A Case Study of a Three-Part Entrepreneurial Strategy in a Japanese Accounting Cloud Service

A Case Study of a Three-Part Entrepreneurial Strategy in a Japanese Accounting Cloud Service

Yutaka Mizuno (Nagoya Institute of Technology, Japan) and Nobutaka Odake (Nagoya Institute of Technology, Japan)
Copyright: © 2018 |Pages: 30
DOI: 10.4018/978-1-5225-5951-1.ch004

Abstract

The purpose of this chapter is to clarify a three-part entrepreneurial strategy in a Japanese accounting cloud service with two-sided markets and freemium.
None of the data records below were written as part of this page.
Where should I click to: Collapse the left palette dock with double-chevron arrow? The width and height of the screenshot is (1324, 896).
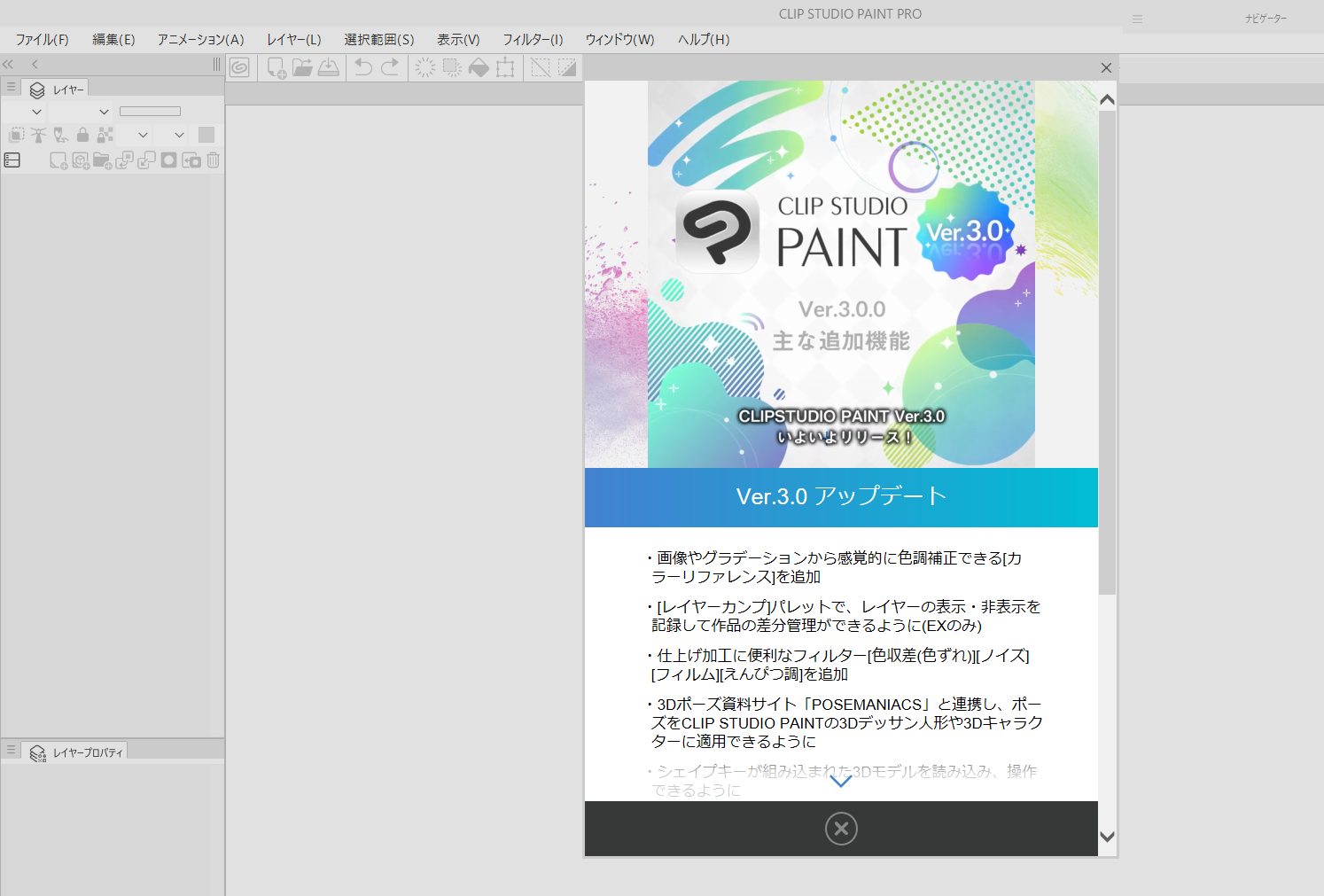6,64
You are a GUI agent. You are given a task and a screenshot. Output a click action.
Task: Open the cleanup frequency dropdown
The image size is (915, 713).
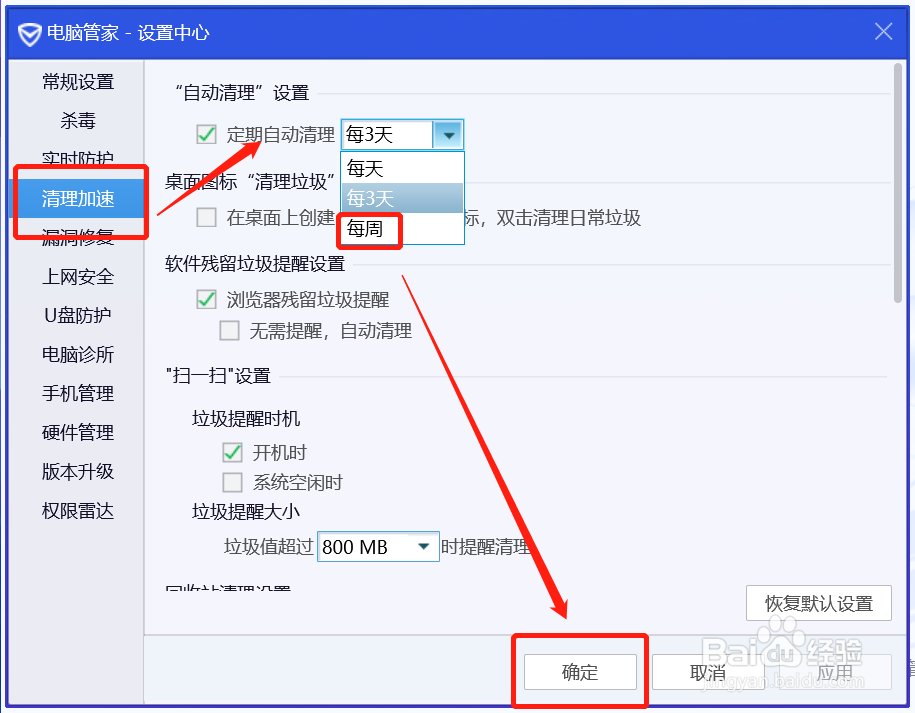[x=449, y=134]
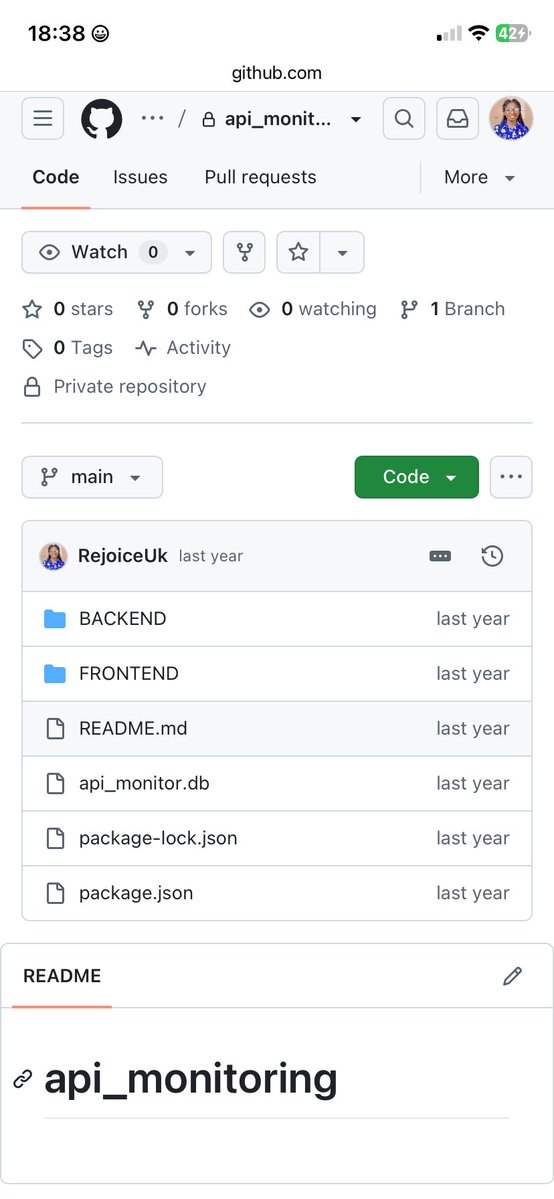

The service provider established its platform as one of industry platform in Fintech and made its initial public offering in five years since its entrepreneurship. The authors studied the service provider and obtained three findings. First, the service provider dares to adopt its cloud platform with single architecture. Second, it builds up its service platform with two business strategies, two marketing strategies, and two management of technology. Third, the integration of these strategies becomes a three-part entrepreneurial strategy, which realizes economies of scale and scope cyclically. Finally, it realizes agglomeration economies in the service platform. Therefore, start-up with two-sided markets and freemium not only dares to design its service platform with single architecture but also should build up the three-part entrepreneurial strategy to formulate service platform as market before building up its business ecosystem.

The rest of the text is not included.